Obsèques de Jean-Louis Martenot

Le 24 aout dernier ont eu lieu, au crématorium du Père Lachaise à Paris, les obsèques de Jean- Louis Martenot décédé à l’âge de 85 ans, au terme d’une longue maladie. Entourée par sa femme, ses enfants, petits enfants et amis, Pura Pénichet-Jamet, lui a rendu hommage, pour son labeur et son dévouement à poursuivre la mission que son père, Maurice Martenot, lui avait léguée.

Les cendres de Jean-Louis reposent donc maintenant au Père Lachaise.

Au cours de cette cérémonie, différents hommages lui ont été rendus, par Ariane Martenot sa fille, par son gendre à la guitare, par Pura Pénichet-Jamet, au nom de la Fédération des Enseignements Artistiques Martenot, qu’il avait créée et dont il était président d’honneur, et par Caroline Martel, auteur du très beau film « Le chant des Ondes ». Avec son autorisation, nous vous transmettons ici le très beau texte de Caroline qui a si bien su saisir l’âme profonde de Jean-Louis.

Chers Hélène, Ariane, Anne-Lise, Nicolas, Benoît, Camille et toute la constellation Martenot,

C’est avec le cœur lourd, mais aussi rempli d’amour, que je vous envoie ces quelques mots d’Outre-Atlantique pour célébrer la vie de Jean-Louis.

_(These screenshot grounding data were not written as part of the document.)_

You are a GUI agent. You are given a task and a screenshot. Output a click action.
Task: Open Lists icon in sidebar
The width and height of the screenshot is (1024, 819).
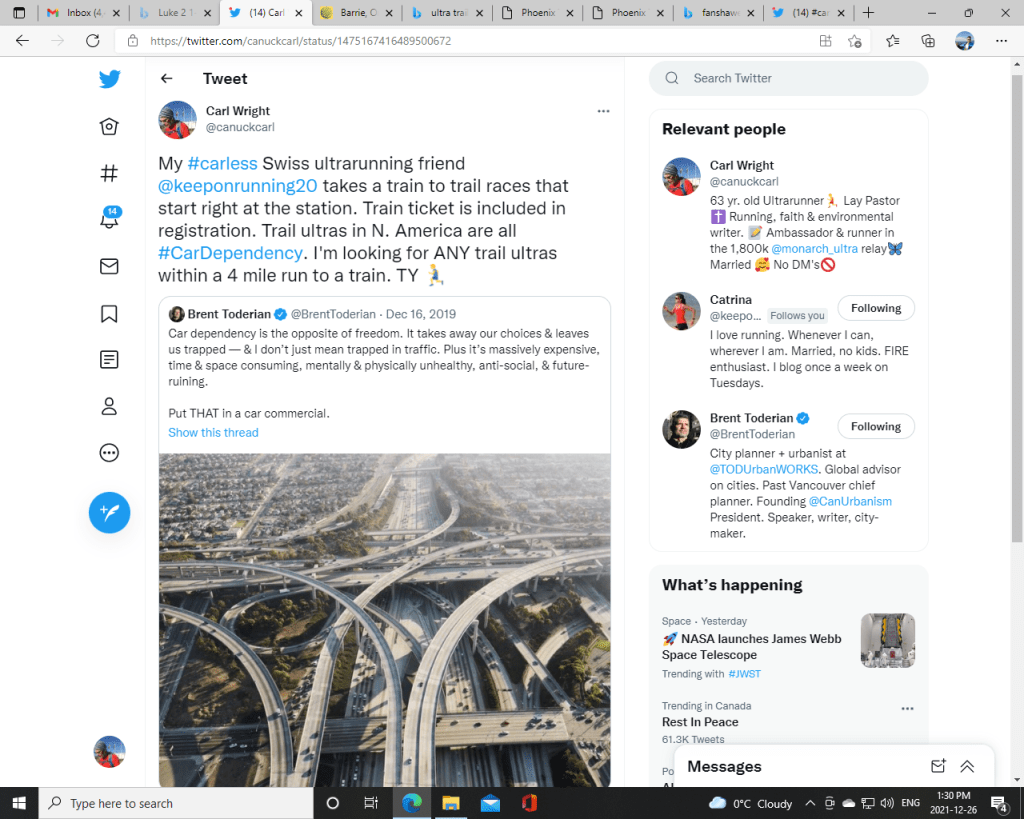[109, 359]
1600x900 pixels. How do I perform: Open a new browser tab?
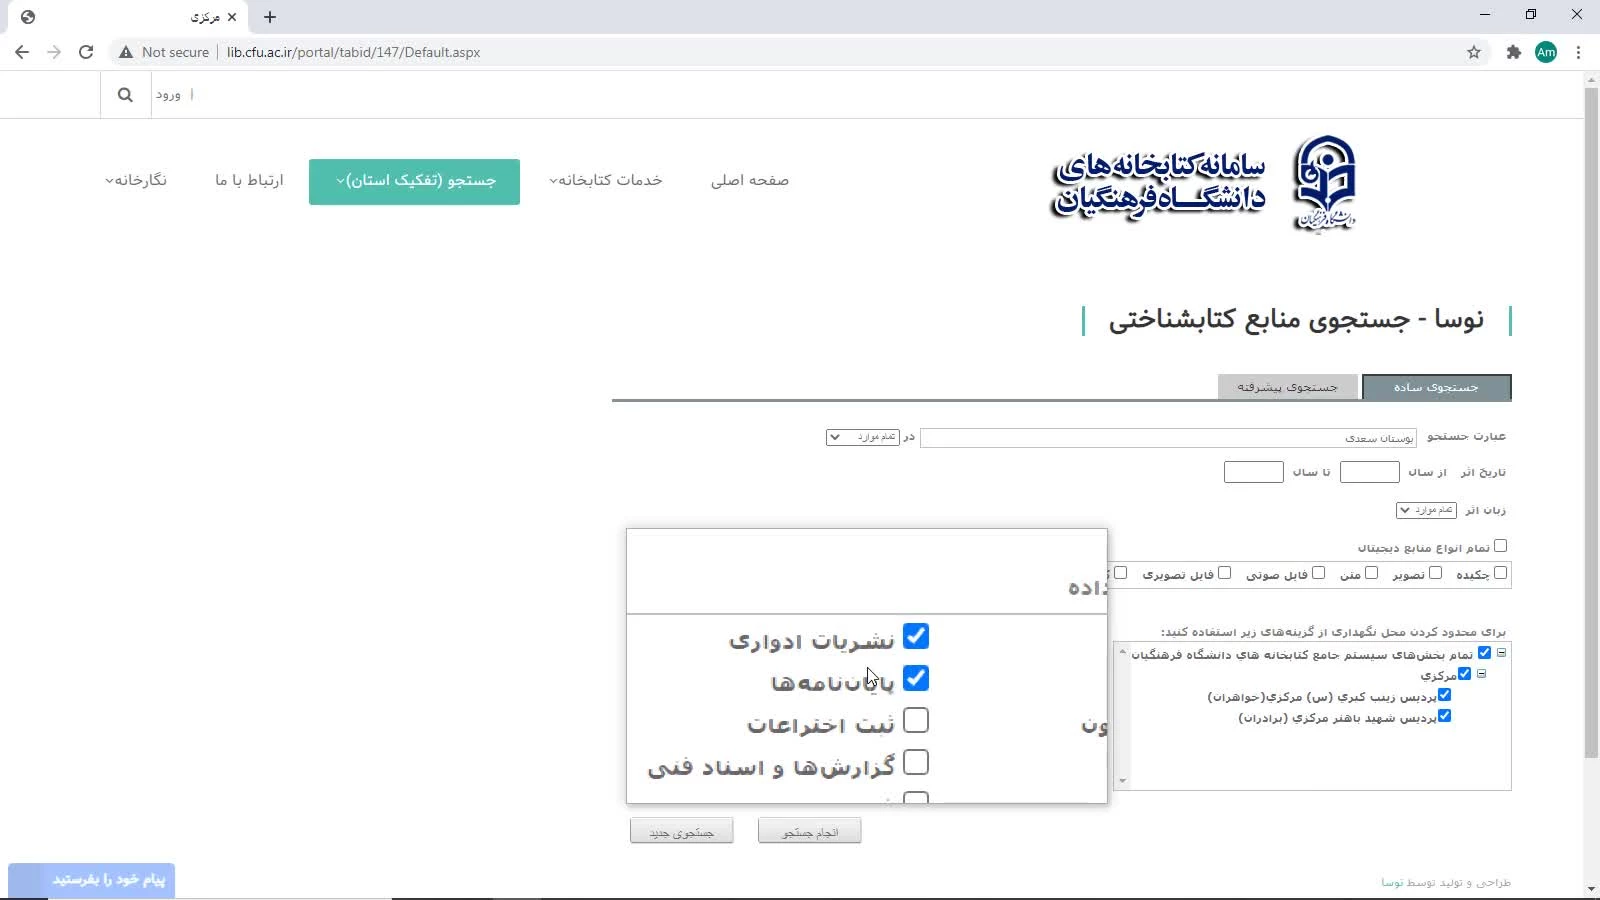click(x=270, y=17)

Cela a été tout un bonheur et un grand honneur pour moi d’« apprivoiser », de connaître, de fréquenter et puis de comprendre et profondément apprécier Jean-Louis à l’occasion de la réalisation de mon documentaire Le chant des ondes – sur la piste de Maurice Martenot.

La confiance qu’il m’a témoignée au fil des années en me transmettant l’esprit Martenot, et en me donnant accès aux archives familiales, m’a beaucoup touchée. Mais plus que tout, Jean-Louis m’a ouvert la porte à sa propre vie, à son cœur d’enfant et à ses idéaux Martenot dont on connaît toute la finesse …et aussi la redoutable – et légendaire – rigueur ! En s’exposant à notre caméra avec humour, classe et vulnérabilité, il m’a courageusement prêté ses clefs les plus intimes.

Quelqu’un m’avait mentionné au début de mes recherches : « Cela ne doit pas être facile, d’être le fils de Maurice Martenot... » Jean-Louis nous a révélé comment l’être humain, dans sa quête pour la grâce de l’Immatériel, devait aussi composer avec toutes sortes d’éléments du monde matériel ; là où son père Maurice avait « déposé », « laissé », ou encore « laissé-faire », Jean-Louis a pris le relais avec force et inspiration, s’occupant de lutherie, de pédagogie, de papiers …et de poudre.

Lui qui avait caressé un temps la possibilité de devenir acteur, il a joué, dans notre film, … « le rôle de sa vie ». La qualité de sa présence sémillante et sa grande sensibilité ont énormément marqué les spectateurs ; j’ose croire que cela se poursuivra dans le temps et que le film sera une façon de le garder éternel...

Je redoutais ce moment de son départ et espérais toujours pouvoir venir faire un petit séjour à Paris pour le voir avec Hélène, faute de réussir à lui parler aussi souvent que je pensais à lui. Je rêvais aussi de lui présenter notre fille qui aura bientôt un an, et que nous avons nommée ...Onde. Pour moi, si vous le permettez, Jean-Louis est un peu son arrière-grand-père imaginaire du Vieux-pays. Alors qu’il est venu le temps de lui dire « Adieu », le baptême de notre petite sera célébré d’ici quelques jours par un grand ami de la famille des ondes Martenot, Jean Laurendeau ; qui, avec toute la communauté ondistique du Québec, de même que mes compagnons de route du Chant des ondes de Montréal à Paris, s’associent à moi dans ce témoignage d’amour et de respect pour Jean-Louis.

En vous souhaitant tout le courage nécessaire pour traverser ce passage ultime de la vie, et en vous disant au revoir j’espère, je vous prie de bien vouloir accepter mes plus sincères condoléances pour le départ de notre cher Jean-Louis.